>> start Records shown

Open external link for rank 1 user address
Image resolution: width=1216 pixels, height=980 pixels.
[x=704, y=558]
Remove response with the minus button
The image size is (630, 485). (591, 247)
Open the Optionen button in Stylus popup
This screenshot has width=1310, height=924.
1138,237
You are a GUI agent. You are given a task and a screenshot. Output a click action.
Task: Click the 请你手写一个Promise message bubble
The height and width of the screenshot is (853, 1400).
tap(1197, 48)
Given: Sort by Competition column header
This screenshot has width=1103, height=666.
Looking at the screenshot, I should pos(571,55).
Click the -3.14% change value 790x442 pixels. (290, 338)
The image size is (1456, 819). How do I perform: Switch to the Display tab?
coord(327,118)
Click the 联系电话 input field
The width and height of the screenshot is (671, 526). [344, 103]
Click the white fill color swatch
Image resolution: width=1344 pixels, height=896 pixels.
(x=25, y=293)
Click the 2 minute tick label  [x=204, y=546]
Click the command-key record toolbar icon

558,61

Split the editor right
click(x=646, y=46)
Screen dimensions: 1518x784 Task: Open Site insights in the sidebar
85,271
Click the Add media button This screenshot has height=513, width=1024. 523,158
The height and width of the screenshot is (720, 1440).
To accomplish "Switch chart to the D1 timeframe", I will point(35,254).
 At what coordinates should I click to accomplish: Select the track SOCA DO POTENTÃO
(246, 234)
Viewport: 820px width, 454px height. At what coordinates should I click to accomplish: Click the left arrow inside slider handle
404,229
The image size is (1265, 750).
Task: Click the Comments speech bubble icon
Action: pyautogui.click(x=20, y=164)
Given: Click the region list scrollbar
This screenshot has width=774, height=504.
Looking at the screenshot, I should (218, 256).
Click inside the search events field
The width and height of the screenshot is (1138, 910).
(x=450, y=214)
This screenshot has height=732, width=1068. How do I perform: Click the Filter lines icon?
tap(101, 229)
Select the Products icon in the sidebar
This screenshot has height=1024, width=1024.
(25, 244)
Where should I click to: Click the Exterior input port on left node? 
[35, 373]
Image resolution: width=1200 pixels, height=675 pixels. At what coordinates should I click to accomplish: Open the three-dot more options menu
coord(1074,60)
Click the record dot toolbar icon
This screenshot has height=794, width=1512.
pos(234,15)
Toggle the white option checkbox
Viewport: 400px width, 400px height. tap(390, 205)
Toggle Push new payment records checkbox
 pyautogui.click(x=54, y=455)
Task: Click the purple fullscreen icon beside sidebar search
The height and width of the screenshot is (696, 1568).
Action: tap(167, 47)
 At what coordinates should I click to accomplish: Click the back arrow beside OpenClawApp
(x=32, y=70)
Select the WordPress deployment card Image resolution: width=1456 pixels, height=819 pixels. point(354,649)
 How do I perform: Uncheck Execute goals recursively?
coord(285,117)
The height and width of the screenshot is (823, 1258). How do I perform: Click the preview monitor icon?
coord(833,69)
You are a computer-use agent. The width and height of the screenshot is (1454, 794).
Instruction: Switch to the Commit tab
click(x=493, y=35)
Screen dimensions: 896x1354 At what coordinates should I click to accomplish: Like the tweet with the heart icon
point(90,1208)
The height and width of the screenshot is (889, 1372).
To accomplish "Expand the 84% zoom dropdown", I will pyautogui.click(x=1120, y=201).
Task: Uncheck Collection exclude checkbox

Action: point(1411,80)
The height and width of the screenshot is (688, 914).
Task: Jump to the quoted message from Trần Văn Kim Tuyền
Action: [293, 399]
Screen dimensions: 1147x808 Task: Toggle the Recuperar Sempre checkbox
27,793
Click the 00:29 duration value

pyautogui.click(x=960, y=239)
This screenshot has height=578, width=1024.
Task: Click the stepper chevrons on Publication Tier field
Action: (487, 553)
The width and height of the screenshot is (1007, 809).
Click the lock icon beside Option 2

>> end Records shown

#### Instructions for the task:
Write out the lines of the records above as a numbered list, leaving out the blank lines.

#### Output for this exercise:
1. Open external link for rank 1 user address
2. Image resolution: width=1216 pixels, height=980 pixels.
3. [x=704, y=558]
4. Remove response with the minus button
5. The image size is (630, 485). (591, 247)
6. Open the Optionen button in Stylus popup
7. This screenshot has width=1310, height=924.
8. 1138,237
9. You are a GUI agent. You are given a task and a screenshot. Output a click action.
10. Task: Click the 请你手写一个Promise message bubble
11. The height and width of the screenshot is (853, 1400).
12. tap(1197, 48)
13. Given: Sort by Competition column header
14. This screenshot has width=1103, height=666.
15. Looking at the screenshot, I should pos(571,55).
16. Click the -3.14% change value 790x442 pixels. (290, 338)
17. The image size is (1456, 819). How do I perform: Switch to the Display tab?
18. coord(327,118)
19. Click the 联系电话 input field
20. The width and height of the screenshot is (671, 526). [344, 103]
21. Click the white fill color swatch
22. Image resolution: width=1344 pixels, height=896 pixels.
23. (x=25, y=293)
24. Click the 2 minute tick label  [x=204, y=546]
25. Click the command-key record toolbar icon
26. 558,61
27. Split the editor right
28. click(x=646, y=46)
29. Screen dimensions: 1518x784 Task: Open Site insights in the sidebar
30. 85,271
31. Click the Add media button This screenshot has height=513, width=1024. 523,158
32. The height and width of the screenshot is (720, 1440).
33. To accomplish "Switch chart to the D1 timeframe", I will point(35,254).
34.  At what coordinates should I click to accomplish: Select the track SOCA DO POTENTÃO
35. (246, 234)
36. Viewport: 820px width, 454px height. At what coordinates should I click to accomplish: Click the left arrow inside slider handle
37. 404,229
38. The image size is (1265, 750).
39. Task: Click the Comments speech bubble icon
40. Action: pyautogui.click(x=20, y=164)
41. Given: Click the region list scrollbar
42. This screenshot has width=774, height=504.
43. Looking at the screenshot, I should (218, 256).
44. Click inside the search events field
45. The width and height of the screenshot is (1138, 910).
46. (x=450, y=214)
47. This screenshot has height=732, width=1068. How do I perform: Click the Filter lines icon?
48. tap(101, 229)
49. Select the Products icon in the sidebar
50. This screenshot has height=1024, width=1024.
51. (25, 244)
52. Where should I click to: Click the Exterior input port on left node? 
53. [35, 373]
54. Image resolution: width=1200 pixels, height=675 pixels. At what coordinates should I click to accomplish: Open the three-dot more options menu
55. coord(1074,60)
56. Click the record dot toolbar icon
57. This screenshot has height=794, width=1512.
58. pos(234,15)
59. Toggle the white option checkbox
60. Viewport: 400px width, 400px height. tap(390, 205)
61. Toggle Push new payment records checkbox
62.  pyautogui.click(x=54, y=455)
63. Task: Click the purple fullscreen icon beside sidebar search
64. The height and width of the screenshot is (696, 1568).
65. Action: tap(167, 47)
66.  At what coordinates should I click to accomplish: Click the back arrow beside OpenClawApp
67. (x=32, y=70)
68. Select the WordPress deployment card Image resolution: width=1456 pixels, height=819 pixels. point(354,649)
69.  How do I perform: Uncheck Execute goals recursively?
70. coord(285,117)
71. The height and width of the screenshot is (823, 1258). How do I perform: Click the preview monitor icon?
72. coord(833,69)
73. You are a computer-use agent. The width and height of the screenshot is (1454, 794).
74. Instruction: Switch to the Commit tab
75. click(x=493, y=35)
76. Screen dimensions: 896x1354 At what coordinates should I click to accomplish: Like the tweet with the heart icon
77. point(90,1208)
78. The height and width of the screenshot is (889, 1372).
79. To accomplish "Expand the 84% zoom dropdown", I will pyautogui.click(x=1120, y=201).
80. Task: Uncheck Collection exclude checkbox
81. Action: point(1411,80)
82. The height and width of the screenshot is (688, 914).
83. Task: Jump to the quoted message from Trần Văn Kim Tuyền
84. Action: [293, 399]
85. Screen dimensions: 1147x808 Task: Toggle the Recuperar Sempre checkbox
86. 27,793
87. Click the 00:29 duration value
88. pyautogui.click(x=960, y=239)
89. This screenshot has height=578, width=1024.
90. Task: Click the stepper chevrons on Publication Tier field
91. Action: (487, 553)
92. The width and height of the screenshot is (1007, 809).
93. Click the lock icon beside Option 2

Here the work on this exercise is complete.